As Primary Care Networks (PCNs) continue to define their role, Nursing in Practice‘s sister publication, Healthcare Leader, is speaking to the professionals who are helping to shape them.
Kathryn Dalby-Welsh is a complex care nurse and clinical director of Yeovil PCN, handling both roles alongside one another: ‘I do three days a week with complex care/primary care, employed by one of the practices,’ she explains. ‘I have a complicated role – two days or a day and a half a week I work as clinical director, but it’s all kind of interlinked. It’s about integrated care so there’s a lot of symmetry between the roles.’
Formerly the lead of the Symphony Project, which connected Yeovil District Hospital with local primary care services, Ms Dalby-Welsh worked closely with general practices to support individuals with complex health needs. Through meetings called ‘huddles’, where various health professionals attended, including complex care GPs, nurses, key workers, the project team collaborated with practices frequently.

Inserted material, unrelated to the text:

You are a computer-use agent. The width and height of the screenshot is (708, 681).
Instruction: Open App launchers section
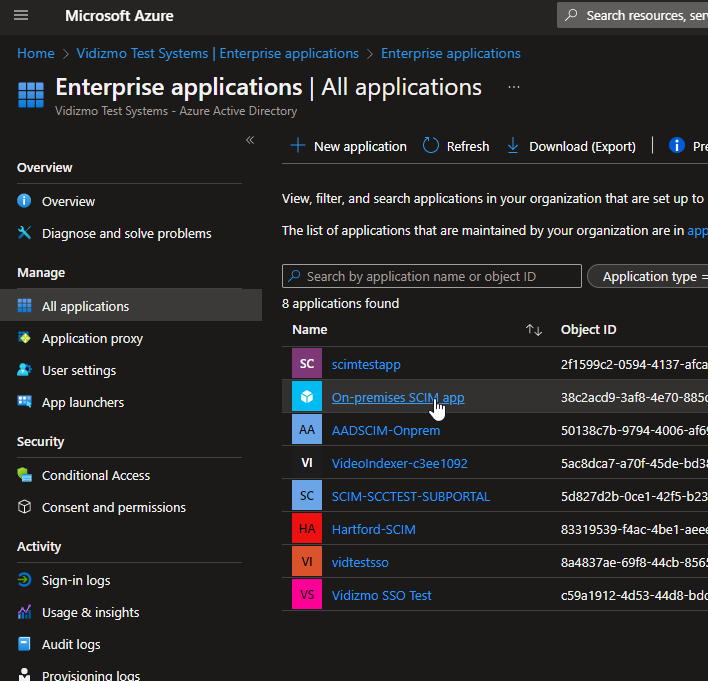coord(83,402)
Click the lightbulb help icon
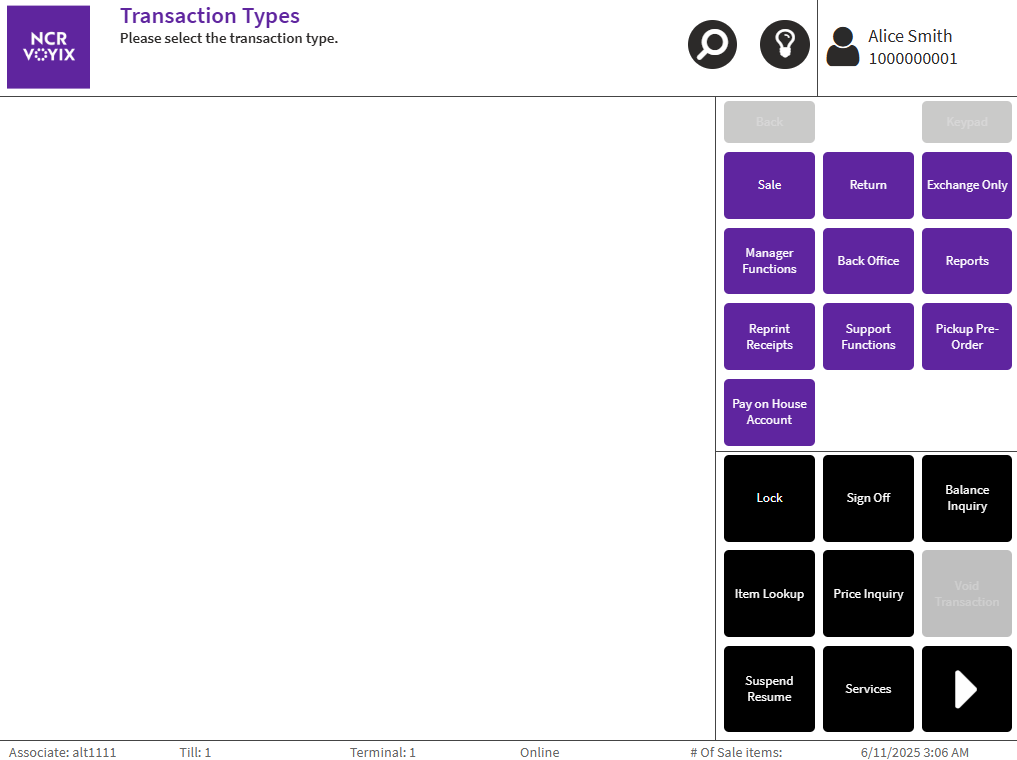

Via this connection, when the time came to construct a new PCN, Ms Dalby-Welsh was a strong candidate for clinical director. Caring for people with multiple long-term conditions, mental health issues and medication-related problems requires a balancing act, but strong communication skills are also vital for efficient integrated care.
‘In Somerset, we’re fortunate to have an excellent group of health coaches. We’ve got about 40. The huddles were timed for the GP practice and our team to think about how we could create plans for patients. Not necessarily physical plans but a way of working with these individuals that avoided them having to go into hospital and provided them with a good quality of life where they wanted to live,’ says Ms Dalby-Welsh.
‘Because I was already providing integrated care or working towards an integrated care system, a role that was sitting between primary care and acute care, they asked me to take on the role of clinical director.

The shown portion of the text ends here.